Dream #244: The Orange Slice and the Centipede

 

centipede

I went to an old restaurant/antique shop with Todd and his son. (This kid was not one of my stepsons. He was about ten, with straight brown hair.) We climbed an accordion staircase up to a big, musty attic full of broken, dusty furniture. It was very hot, and we decided to leave without buying anything. We were incredibly thirsty.

            We unfolded the stairs, but they became choked with old junk and boxes. Moats of dust swirled in our faces as we picked our way down. Here and there sat cases of bottled water, but there was so much crap in the way we couldn’t get to them.

            When we finally reached ground level, we asked the old woman who owned the shop if we could get some water. She told us to go into the adjoining restaurant but warned us to be careful of the manager because he was an asshole.

            I sent Todd and his son out to wait in the car while I went to the restaurant for the water. As I walked through the wide entrance, a blond girl in a green dress stepped from behind the host podium. “Do you have a reservation?” she asked.

            “I’m not here to eat,” I said. “I just need some water to take with us.”

            She seemed about to refuse, but then gestured at the kitchen doors. “They’ll give you some,” she said. “But be careful of the manager—he’s a real asshole.”

            I found myself in a cramped, dirty kitchen. I tried to ask a guy in an apron for some water, but he was in a hurry to get the dishes washed. Then the door opened, and the manager came in. He was about my age, with pale eyes and slicked-back brown hair. He wore a long-sleeved, maroon striped shirt.

            “Hi, I was wondering if I could get some water,” I said.
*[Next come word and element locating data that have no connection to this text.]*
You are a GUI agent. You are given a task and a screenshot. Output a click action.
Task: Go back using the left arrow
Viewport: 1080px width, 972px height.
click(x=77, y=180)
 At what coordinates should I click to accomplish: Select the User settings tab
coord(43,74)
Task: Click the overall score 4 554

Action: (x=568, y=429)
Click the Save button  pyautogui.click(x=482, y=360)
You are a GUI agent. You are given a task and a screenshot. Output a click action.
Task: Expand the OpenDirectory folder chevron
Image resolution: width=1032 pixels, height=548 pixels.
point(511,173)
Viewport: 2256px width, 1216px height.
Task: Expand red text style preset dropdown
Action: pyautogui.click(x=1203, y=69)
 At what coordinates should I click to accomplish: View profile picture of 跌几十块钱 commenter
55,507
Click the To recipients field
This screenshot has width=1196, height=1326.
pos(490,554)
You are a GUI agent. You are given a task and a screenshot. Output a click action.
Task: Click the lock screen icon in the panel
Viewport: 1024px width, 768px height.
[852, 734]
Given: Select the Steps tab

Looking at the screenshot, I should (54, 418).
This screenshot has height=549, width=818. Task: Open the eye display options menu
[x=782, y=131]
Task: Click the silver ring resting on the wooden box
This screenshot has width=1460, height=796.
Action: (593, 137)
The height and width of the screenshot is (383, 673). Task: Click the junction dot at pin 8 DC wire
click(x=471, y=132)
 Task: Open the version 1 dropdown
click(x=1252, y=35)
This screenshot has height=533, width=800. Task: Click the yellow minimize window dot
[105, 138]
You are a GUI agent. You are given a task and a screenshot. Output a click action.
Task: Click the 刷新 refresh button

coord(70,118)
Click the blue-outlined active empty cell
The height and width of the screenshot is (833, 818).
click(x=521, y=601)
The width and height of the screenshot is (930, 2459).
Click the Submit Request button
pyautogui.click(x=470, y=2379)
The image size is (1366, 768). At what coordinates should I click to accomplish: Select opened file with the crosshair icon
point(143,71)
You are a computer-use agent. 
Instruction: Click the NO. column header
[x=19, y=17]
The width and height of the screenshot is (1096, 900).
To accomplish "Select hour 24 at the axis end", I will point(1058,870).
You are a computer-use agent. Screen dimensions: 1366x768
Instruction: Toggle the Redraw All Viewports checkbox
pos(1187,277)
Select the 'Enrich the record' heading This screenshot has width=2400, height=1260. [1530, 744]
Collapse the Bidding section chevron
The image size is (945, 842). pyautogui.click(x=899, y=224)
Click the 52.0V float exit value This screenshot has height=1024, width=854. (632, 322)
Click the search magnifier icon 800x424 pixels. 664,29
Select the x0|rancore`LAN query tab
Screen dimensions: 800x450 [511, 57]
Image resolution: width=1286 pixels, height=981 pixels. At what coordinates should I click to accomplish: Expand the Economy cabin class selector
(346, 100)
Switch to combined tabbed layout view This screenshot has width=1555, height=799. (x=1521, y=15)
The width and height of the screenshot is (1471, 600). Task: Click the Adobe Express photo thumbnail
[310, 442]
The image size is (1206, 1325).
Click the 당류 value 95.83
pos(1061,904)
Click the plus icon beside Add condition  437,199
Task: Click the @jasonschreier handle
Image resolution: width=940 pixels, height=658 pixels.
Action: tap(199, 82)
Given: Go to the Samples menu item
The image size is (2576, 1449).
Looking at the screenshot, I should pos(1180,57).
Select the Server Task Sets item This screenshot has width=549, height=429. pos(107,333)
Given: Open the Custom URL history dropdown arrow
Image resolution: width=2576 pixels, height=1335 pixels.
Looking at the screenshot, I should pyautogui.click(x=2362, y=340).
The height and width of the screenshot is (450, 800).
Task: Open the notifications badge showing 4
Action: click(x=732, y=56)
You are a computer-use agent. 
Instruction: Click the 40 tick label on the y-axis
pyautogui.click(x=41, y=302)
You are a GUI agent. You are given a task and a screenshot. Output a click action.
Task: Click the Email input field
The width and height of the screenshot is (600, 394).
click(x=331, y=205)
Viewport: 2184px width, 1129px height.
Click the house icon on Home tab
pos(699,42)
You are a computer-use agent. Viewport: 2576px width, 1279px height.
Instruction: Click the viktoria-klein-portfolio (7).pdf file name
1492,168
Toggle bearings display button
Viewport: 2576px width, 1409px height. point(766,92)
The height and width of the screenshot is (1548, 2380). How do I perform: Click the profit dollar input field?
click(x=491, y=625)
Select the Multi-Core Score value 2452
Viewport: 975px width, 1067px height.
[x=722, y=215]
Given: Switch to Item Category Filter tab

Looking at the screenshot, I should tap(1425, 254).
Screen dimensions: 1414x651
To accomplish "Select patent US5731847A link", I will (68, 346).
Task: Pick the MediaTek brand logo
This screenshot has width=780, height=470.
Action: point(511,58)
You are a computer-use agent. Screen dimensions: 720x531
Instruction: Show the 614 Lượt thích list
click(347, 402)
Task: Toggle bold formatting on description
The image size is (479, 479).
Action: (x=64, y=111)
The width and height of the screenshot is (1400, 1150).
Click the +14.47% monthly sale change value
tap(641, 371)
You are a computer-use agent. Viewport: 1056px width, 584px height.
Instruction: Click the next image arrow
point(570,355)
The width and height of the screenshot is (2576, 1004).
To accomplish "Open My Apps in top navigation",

            He spared me a glance, nodding briefly before bending over a spreadsheet on a clipboard. “Sure, you bet. Just wait a second.” He began writing numbers on the sheet. He left the room several times, always returning to the clipboard.

            By now, Todd and his son had been waiting out in the car a good twenty minutes. The next time the manager came in, I said, more sharply than I intended, “Do you have any water or not?”

            The manager stopped abruptly, and I knew I’d really screwed up. I tried to smile to let him know it wasn’t a big deal. “I mean, because if you’re too busy or whatever, that’s fine. We’ll just get water somewhere else.”

            I had been edging toward the door, but the manager casually blocked my way. His expression never changed, but I knew he was crazy. “Come and look,” he said, leaning over the long trough of the sink. I didn’t want to look, but I couldn’t stop myself. On the wall at eye level was a small, splattered portrait of the manager’s face. He touched it with his fingertip. The peeling surface of the picture aged rapidly, stains appearing on the face like mold. He touched it again. Insects crawled over the glazed eyes, and a centipede spilled out of the mouth. A third touch, and the skin began to shrivel, exposing the gaping skull.

            The portrait filled my vision, and then the manager’s voice spoke inside my head: “You have to pierce the centipede with a pin and an orange slice. It takes twenty minutes before you can eat it.”

            As the voice went on, the world went black, and all I could see was a single eyeball, the lids held shut by a long headpin, on which were impaled an orange slice and a squirming centipede.